A Acadêmicos do Tucuruvi foi outra escola que por pouco não ultrapassou o tempo regulamentar. E lá estava, ainda antes do desfile acabar, Wagner Reis, 25, agachado com as mãos na cabeça. Mais um desesperado com a iminente perda de pontos? "Nada disso, nem estava prestando atenção no tempo. É emoção mesmo, de ver o trabalho do ano todo concluído."

Para Reis, a emoção vem principalmente do fato de o desfile da Tucuruvi, neste ano, ter "buscado a libertação de cada um de nós, independentemente da cor, credo ou raça".

Integrante é consolado por colega na dispersão do Acadêmicos do Tucuruvi - Mariana Pekin/UOL - Mariana Pekin/UOL
Integrante é consolado por colega na dispersão do Acadêmicos do Tucuruvi
Imagem: Mariana Pekin/UOL

As escolas largam seus gigantescos carros alegóricos, e alguém tem que tirá-los da área de dispersão com destreza. Esses "alguéns" têm nomes como Ricardo Matos, 38. Há 12 anos no ofício, ele garante que ainda se emociona com os desfiles tal qual um integrante de uma escola de samba.

"É muita responsabilidade. Se eu não fizer meu trabalho direito, prejudico a escola", lembra Matos. Para mostrar que sabe do que está falando, ele aponta um carro alegórico recém-estacionado. "Olha aí o que eu falei. Eu disse pro cara da escola que não era pra parar aí, que ia dar ruim. Presta atenção."

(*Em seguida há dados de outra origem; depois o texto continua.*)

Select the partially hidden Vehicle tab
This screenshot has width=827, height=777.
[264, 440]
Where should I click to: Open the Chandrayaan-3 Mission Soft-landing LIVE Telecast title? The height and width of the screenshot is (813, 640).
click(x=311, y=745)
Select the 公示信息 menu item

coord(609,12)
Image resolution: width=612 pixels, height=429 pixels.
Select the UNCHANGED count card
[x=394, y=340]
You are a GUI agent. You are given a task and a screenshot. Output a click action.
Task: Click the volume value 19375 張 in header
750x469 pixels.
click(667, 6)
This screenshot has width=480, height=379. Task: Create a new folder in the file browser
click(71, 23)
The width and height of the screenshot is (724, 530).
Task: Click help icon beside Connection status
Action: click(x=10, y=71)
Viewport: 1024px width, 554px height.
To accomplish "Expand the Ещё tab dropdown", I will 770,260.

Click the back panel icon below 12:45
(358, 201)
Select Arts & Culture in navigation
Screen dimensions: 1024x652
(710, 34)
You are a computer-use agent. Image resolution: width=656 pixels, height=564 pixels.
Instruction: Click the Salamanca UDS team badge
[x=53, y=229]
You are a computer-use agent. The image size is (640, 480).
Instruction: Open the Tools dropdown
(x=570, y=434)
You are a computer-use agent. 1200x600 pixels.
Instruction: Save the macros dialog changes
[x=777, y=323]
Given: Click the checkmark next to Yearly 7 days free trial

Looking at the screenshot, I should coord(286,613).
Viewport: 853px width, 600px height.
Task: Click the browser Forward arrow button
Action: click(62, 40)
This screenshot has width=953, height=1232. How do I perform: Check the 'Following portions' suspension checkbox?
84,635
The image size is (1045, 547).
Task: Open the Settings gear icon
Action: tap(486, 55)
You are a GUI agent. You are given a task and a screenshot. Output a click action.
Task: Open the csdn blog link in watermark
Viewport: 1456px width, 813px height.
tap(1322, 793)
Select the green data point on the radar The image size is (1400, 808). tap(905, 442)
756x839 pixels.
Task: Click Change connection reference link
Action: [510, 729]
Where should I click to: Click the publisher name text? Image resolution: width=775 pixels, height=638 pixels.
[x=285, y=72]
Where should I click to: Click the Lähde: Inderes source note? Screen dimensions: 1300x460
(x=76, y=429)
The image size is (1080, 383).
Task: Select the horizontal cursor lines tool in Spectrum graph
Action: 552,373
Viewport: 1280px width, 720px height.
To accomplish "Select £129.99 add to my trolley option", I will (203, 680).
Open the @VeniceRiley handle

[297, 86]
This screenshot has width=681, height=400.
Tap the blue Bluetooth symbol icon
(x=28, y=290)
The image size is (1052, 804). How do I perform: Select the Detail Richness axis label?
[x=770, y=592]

Poucos minutos depois, um outro funcionário do Liga tenta manobrar o carro alegórico com um trator. Não consegue. Ele balança a cabeça, contrariado. O veículo não deveria estar ali. Matos tinha razão.

Fralda geriátrica

Rita de Cassia Pinheiro tem 60 anos e pesa 50 quilos. Acaba de desfilar pela Acadêmicos do Tatuapé e começa a tirar a fantasia que, ela calcula, pesa 30 quilos. Na medida em que vai se despindo, Rita revela estar usando fralda geriátrica - nos braços e ombros.

"Todo mundo faz essas coisas, é o único jeito da fantasia não machucar", explica Rita. O segredo pra aguentar tamanho tranco? "Não tem. Minha academia são os ensaios. O médico acha até graça da minha saúde."

Preocupação e alívio

No penúltimo desfile do dia, o da X-9 Paulistana, uma multidão se aglomera ao redor de uma ambulância. O veículo leva uma das grandes estrelas da primeira leva de apresentações do Carnaval de São Paulo. Arlindo Cruz está lá dentro. Para alívio geral, inclusive da reportagem, só por precaução.